What was Yauch like then? He always struck me as a singularly angry guy. Of course, the great thing is that he ended up really transforming himself. It must have been 20 years ago or more that he found Buddhism and managed to calm down, making the last half of his life much more peaceful than the first half.
The Beasties as a group also evolved. When Licensed To Ill came out late in 1986, the Beasties Boys were devoted to living up to their name. When they came back with Paul’s Boutique in 1989, they were markedly less cartoonish and more conscious. They’d had some second thoughts about the sexism on Licensed to Ill. Accordingly, Paul’s Boutique was much more woman-friendly, Of course, the Beasties cartoonishness was also their saving grace.

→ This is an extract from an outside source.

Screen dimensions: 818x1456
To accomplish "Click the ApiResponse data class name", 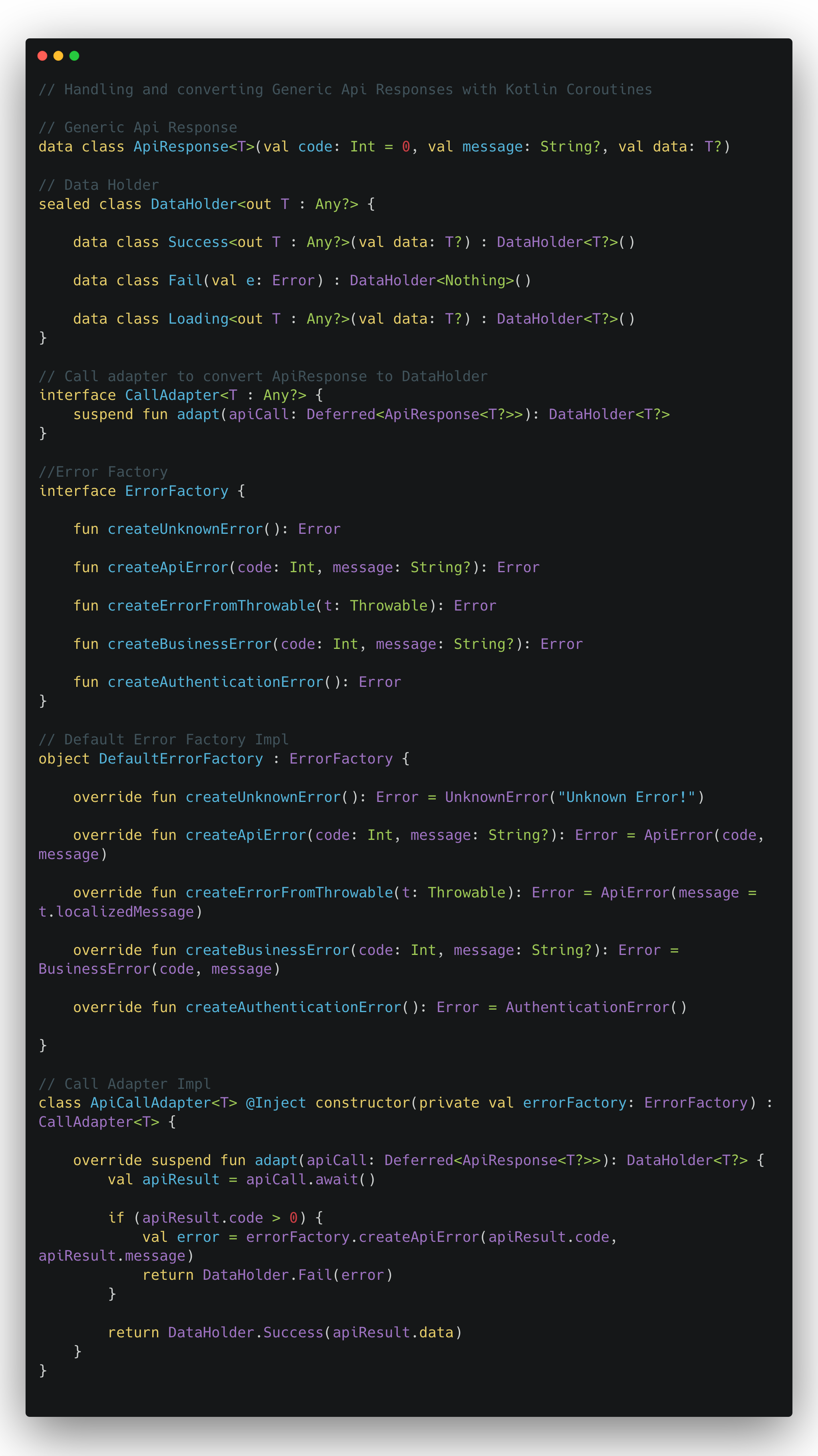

Even in their earliest days, when they were still punk-rockers, they had a sense of humor. And it was that same sense of humor that distinguished them as rappers.
How did these three young white kids manage to make a place for themselves in the overwhelmingly black idiom of hip-hop? They did it not by trying to imitate other rappers, but by staying true to themselves. They wrote about their lives -- high school hi-jinks and television, mostly – and they dressed the way they’d always dressed. They were also given huge assists by Russell Simmons and Rick Rubin, who provided world-class management skills and production skills, respectively.

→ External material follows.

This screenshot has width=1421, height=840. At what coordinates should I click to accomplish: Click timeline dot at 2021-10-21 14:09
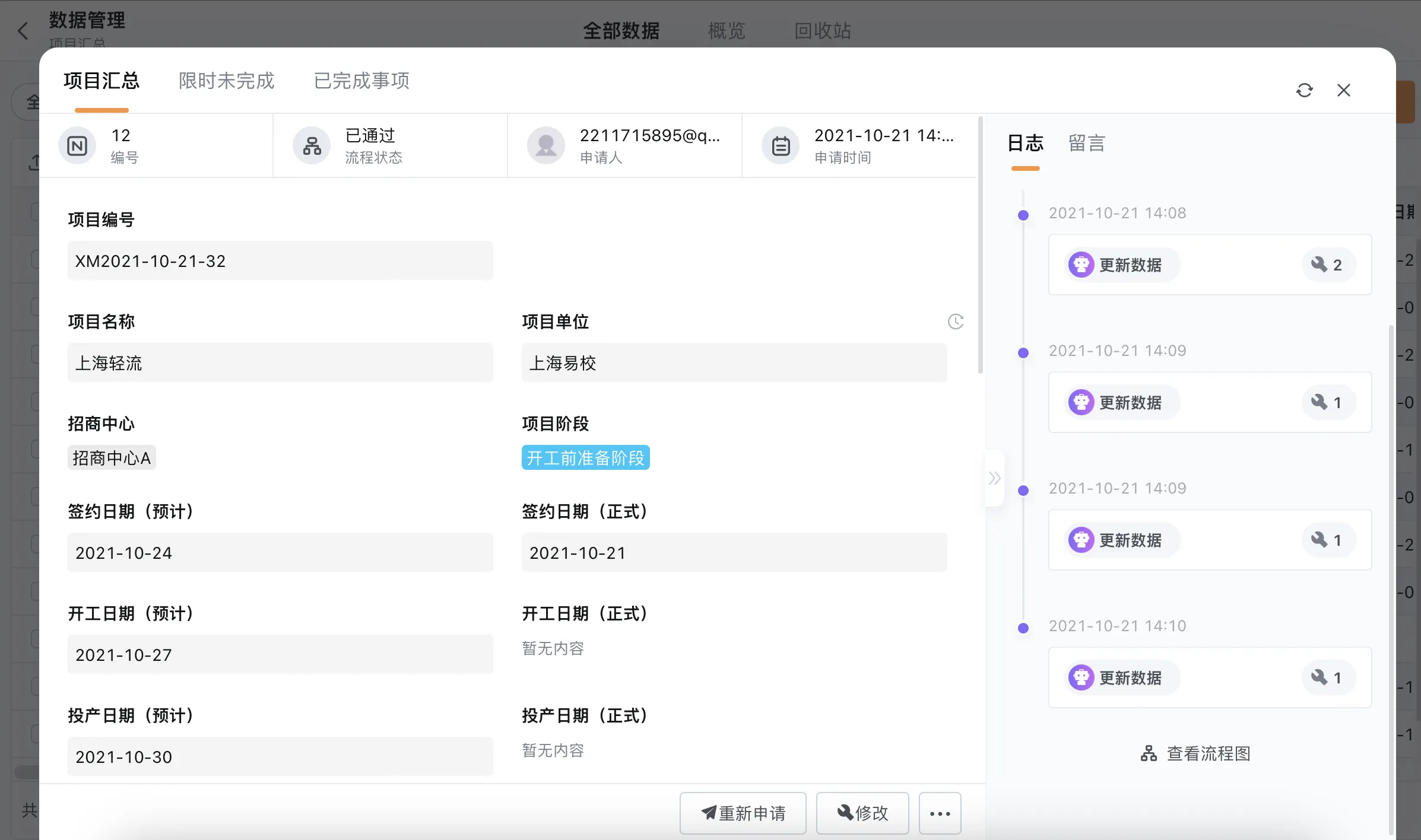point(1022,352)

The other thing to keep in mind about the Beastie Boys is that the music itself was so magnificent and the guys were great live performers. I remember them on the Raising Hell Tour in 1986. It was Run-DMC, LL Cool J, and Whodini, with the Beasties at the bottom of the bill. The tour was playing nothing but arenas and the audience was about 95 percent black, so you might imagine that it would be a tough crowd for the Beastie Boys. But they scampered out for 15 minutes at the start of every show, funny and funky, and they made friends every single night all summer long.
What was their biggest contribution as a group? To me, they might’ve had a bigger effect on the rock mainstream than on hip-hop per se. When the Beasties emerged in the mid-Eighties, it was a gruesome time for rock’n’roll. The music then was terribly bloated and self-important, not to say decrepit. The Beasties, by contrast, were funny, smart, quick, and self-mocking. Their songs were well-shaped and hard-hitting. At that moment, then, the Beasties were able to inject a much-needed jolt of uncut punk energy into the rock mainstream.
Yauch’s particular contributions? Well, that raspy voice of his made him the blackest-sounding, or best “conventional” rapper, of the trio. But he was also a musician, producer, and director of many of their videos. And I think his personal journey must’ve had its effect on his two partners as well. MCA started out as a Beastie Boy and ended up a Beastie man.”